In this part, Williams has returned to being a 'weekend warrior', someone whose Marine Corps existence is only officially present two days per month; yet he is a veteran of the Gulf War, having experienced all the terrors and struggles of combat, including losing friends to injury and death, finding a blurry line between allies and enemies, and seeing first-hand the atrocities of war and occupation. How does a combat veteran revert back to the amateur hour that made up reserve duty?

Perhaps more importantly, how does a combat veteran with ongoing military obligations re-enter society? Williams is painfully honest about the nightmares and post-traumatic stress he endured, as well as the problems of personality adjustment. 'Emotions like embarrassment, grief, sadness, and vulnerability are all converted into anger - the omniemotion that helps recruits survive.' Williams, in pursuing his education beyond the bachelor's degree to get a counseling credential, discovered that he had not-always-latent Obsessive-Compulsive Disorder - not necessarily a bad thing in the Marine Corps. Williams channeled both his Marine Corps experience and his OCD into working with special needs children (autistic, etc.), who needed high structure and discipline. He turned his physical education class at the school into a voluntary boot camp, and the kids thrived on the structure and reveled in the imagery.

Williams adapted this programme, which ended up being so successful in the class parts were adapted for the rest of the school, into a full-fledged Young Marines programme, for which he was named National Teacher of the Year. Kids previously unreachable and unmanageable were learning internal discipline, and thrived on the attention given to them to motivate them to always do their best.

Williams suffered from post-traumatic stress syndrome, like many veterans of many wars. Williams viewed this as weakness in some respects (as indeed many, military and non-military, tend to do), but also wanted to maintain his connection to the Corps; his teaching style and Young Marine Corps programmes were keeping him from making a closure he desperately needed. While post-traumatic stress never completely goes away, it can be better managed. Williams writes about the countless nights filled with terrifying nightmares, and his own vigils of watching war movies and crying into the night at the images that caused him to relive his own bad experiences. Williams final break with the special-needs school is part of his process of disengagement; one gets the feeling that Williams' process of writing this book is also part of this process, perhaps a cathartic exercise designed to help name and lay to rest at least some of the inner demons.

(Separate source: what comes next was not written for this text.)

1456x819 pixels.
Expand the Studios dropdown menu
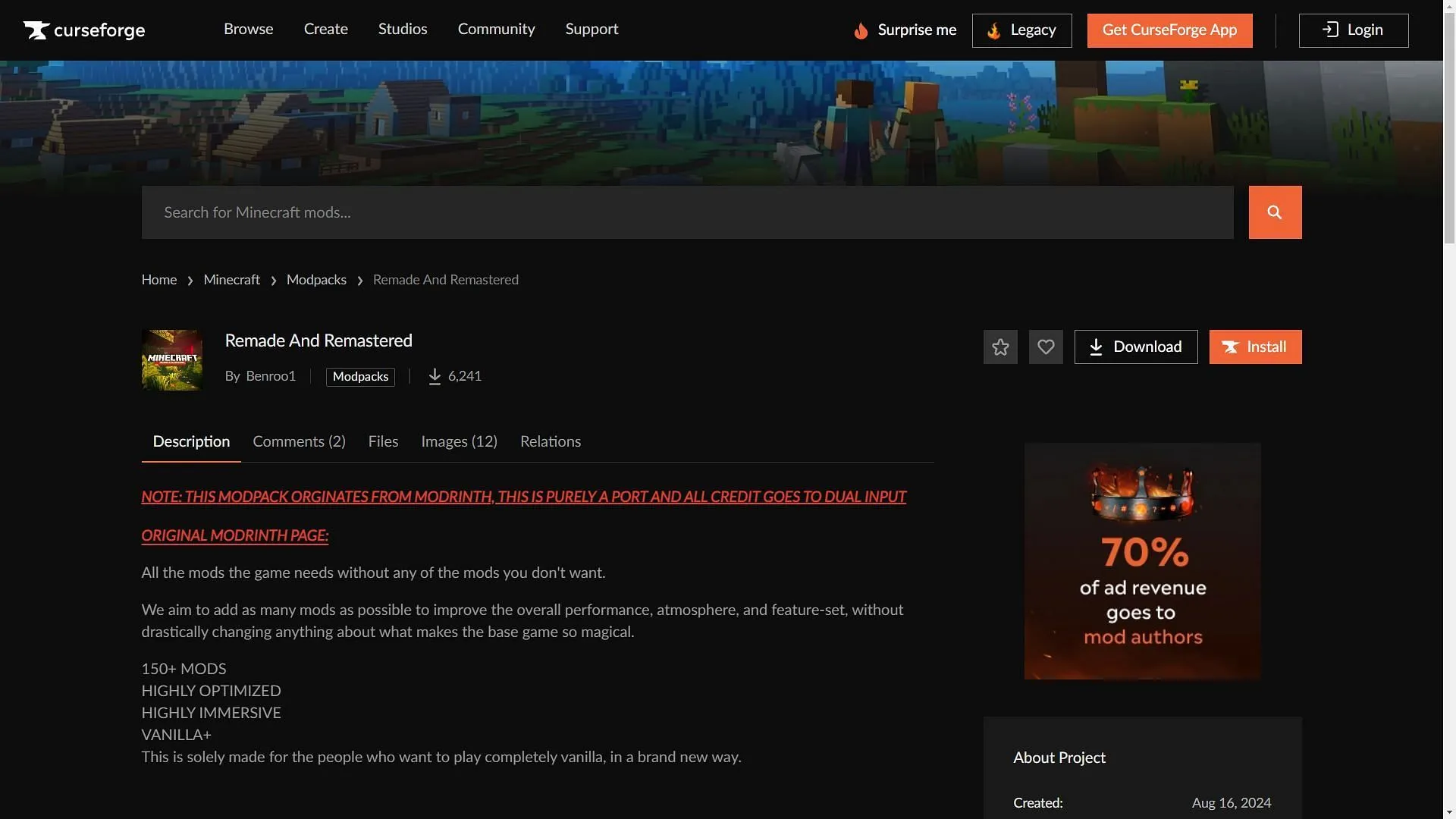(403, 30)
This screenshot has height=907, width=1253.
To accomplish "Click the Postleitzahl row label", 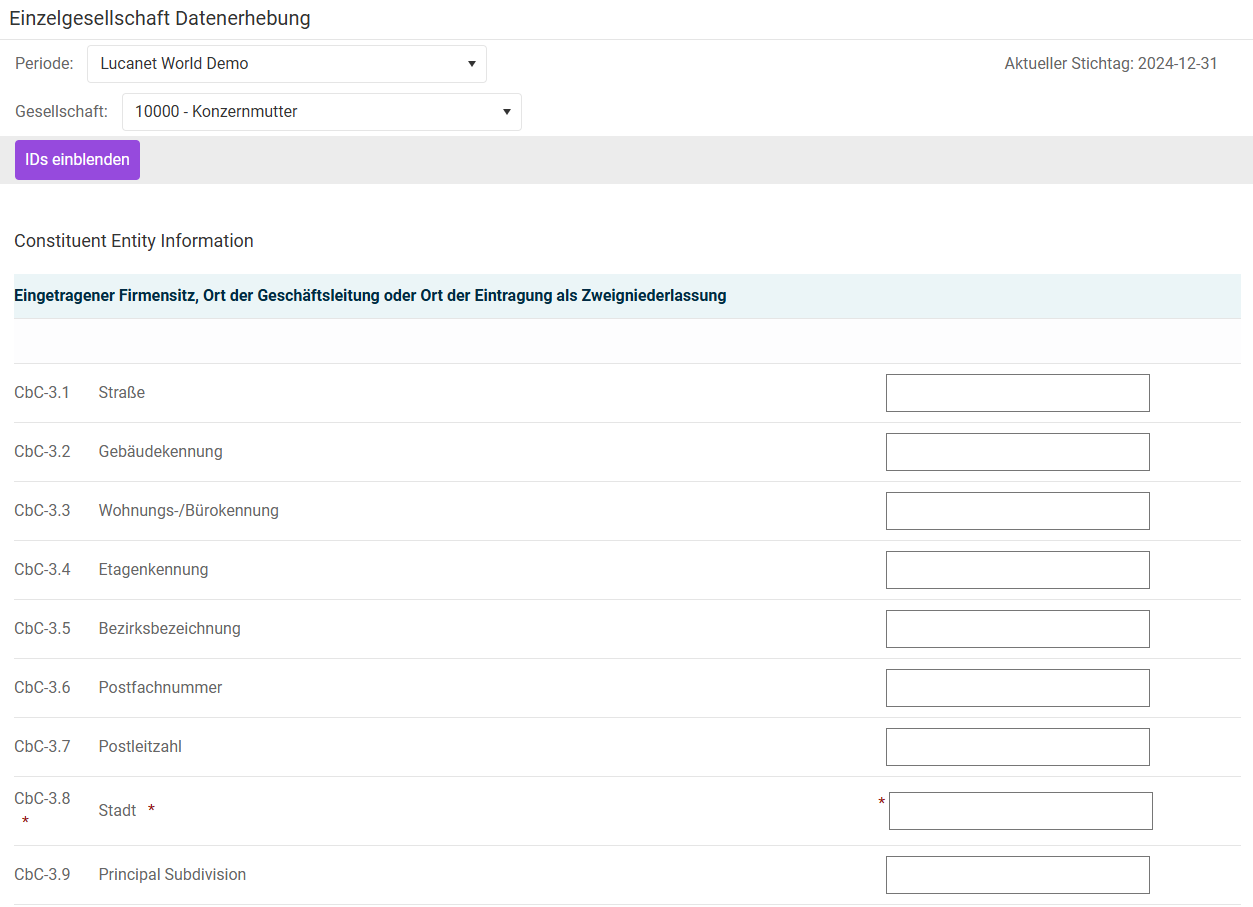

The title, 'Spare Parts', comes from the derisive name active-duty (full-time) Marines would use toward reservists; it is a rather unfair moniker in several respects, not the least of which being the strange policy of the U.S. military to activate and deploy reservists, those one would think lesser trained than the active-duty forces, to forward and combat positions before the active-duty troops. This seems to be happening in today's combat situation, too.

This is an interesting look into the soul of someone trained for fighting, yet really in search of peace; someone still struggling to make the world a better place in an admirable profession, drawing from the strong values of his training and identity as Marine, while honestly confronting the down-side. Williams is a good writer, and the pulls you along as relentlessly as the Green Machine will do. He writes about his own, personal issues with the current Iraqi conflict, not in terms of politics and economics, but in intensely personal ways that are worth reading.


Rating: 5 stars
Summary: Smooth read with great insight.
Review: I was unprepared for how smoothly this book read and how I didn't ever want to put it down! It was a combination of Buzz's writing style and my eagerness to hear more about the significant events that took place during his Marine years (both in training, during war, and on the home front) that made this book a page-turner. One nice aspect about the writing--Buzz moves quickly, he never gets bogged down in too much detail. He writes succinctly and concisely. Great writing and editing.